Mustang Energy Center
Oklahoma City
Best Project

Owner: Oklahoma Gas & Electric
Lead Design Firm/General Contractor/Civil/Structural/MEP Engineer: Burns & McDonnell


Despite changes that compressed the project schedule by eight months, the team building the Mustang Energy Center completed the project on time and $55 million under budget.

Mustang Energy Center is a gas-combustion turbine-power facility designed to maintain grid stability in a region also powered by wind farms and solar energy.

Oklahoma Gas & Electric, which serves 850,000 customers and is the state’s largest electric utility, owns the facility. It replaced the 1950s-era Mustang Power Plant.

To improve grid reliability, the utility decided to retire its 60-year-old combustion units in 2017, creating an urgent need to replace that power-generating capacity before the 2018 summer cooling season began.

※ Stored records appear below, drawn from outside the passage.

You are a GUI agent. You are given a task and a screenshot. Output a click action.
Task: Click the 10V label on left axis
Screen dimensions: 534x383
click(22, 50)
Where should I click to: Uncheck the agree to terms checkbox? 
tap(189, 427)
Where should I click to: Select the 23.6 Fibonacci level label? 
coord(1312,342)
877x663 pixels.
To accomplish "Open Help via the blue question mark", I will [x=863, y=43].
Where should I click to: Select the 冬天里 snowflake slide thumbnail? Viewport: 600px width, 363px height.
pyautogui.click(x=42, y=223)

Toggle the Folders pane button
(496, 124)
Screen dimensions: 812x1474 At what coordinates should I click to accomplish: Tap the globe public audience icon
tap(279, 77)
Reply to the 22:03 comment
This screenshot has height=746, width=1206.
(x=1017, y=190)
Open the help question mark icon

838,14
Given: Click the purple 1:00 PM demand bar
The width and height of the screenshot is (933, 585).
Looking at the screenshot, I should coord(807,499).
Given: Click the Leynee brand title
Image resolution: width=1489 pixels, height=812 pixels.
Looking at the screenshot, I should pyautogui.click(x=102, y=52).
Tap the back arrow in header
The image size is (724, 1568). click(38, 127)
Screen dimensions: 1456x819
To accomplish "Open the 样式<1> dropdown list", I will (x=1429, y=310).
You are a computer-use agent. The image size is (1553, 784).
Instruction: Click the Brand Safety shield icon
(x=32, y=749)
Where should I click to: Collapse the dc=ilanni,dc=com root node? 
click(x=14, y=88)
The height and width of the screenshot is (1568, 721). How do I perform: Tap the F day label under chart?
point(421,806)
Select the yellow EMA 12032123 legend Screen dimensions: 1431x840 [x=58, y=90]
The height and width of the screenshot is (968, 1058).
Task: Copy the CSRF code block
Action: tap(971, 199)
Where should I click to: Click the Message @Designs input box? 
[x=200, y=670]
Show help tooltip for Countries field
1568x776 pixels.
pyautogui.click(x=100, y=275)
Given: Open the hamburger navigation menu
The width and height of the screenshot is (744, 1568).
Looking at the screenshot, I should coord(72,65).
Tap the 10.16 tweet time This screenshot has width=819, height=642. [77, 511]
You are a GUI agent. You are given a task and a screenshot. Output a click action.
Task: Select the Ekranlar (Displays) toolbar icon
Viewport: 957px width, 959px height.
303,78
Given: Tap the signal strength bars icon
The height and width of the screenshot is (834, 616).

The facility’s new power units can begin generating power and adding it to the grid in less than 10 minutes, compared with 10 to 20 hours for the previous units, among the oldest in their class.

Since the facility went into service in late 2017, all seven units have been dispatched a total of 685 times through the end of April, generating nearly 180,000 megawatt-hours of electricity. This compares with a total of 22 starts for the now-retired Mustang units for all of 2017. All the new units run almost daily, with some units starting up and shutting down six times a day in response to fluctuating power demand on the grid.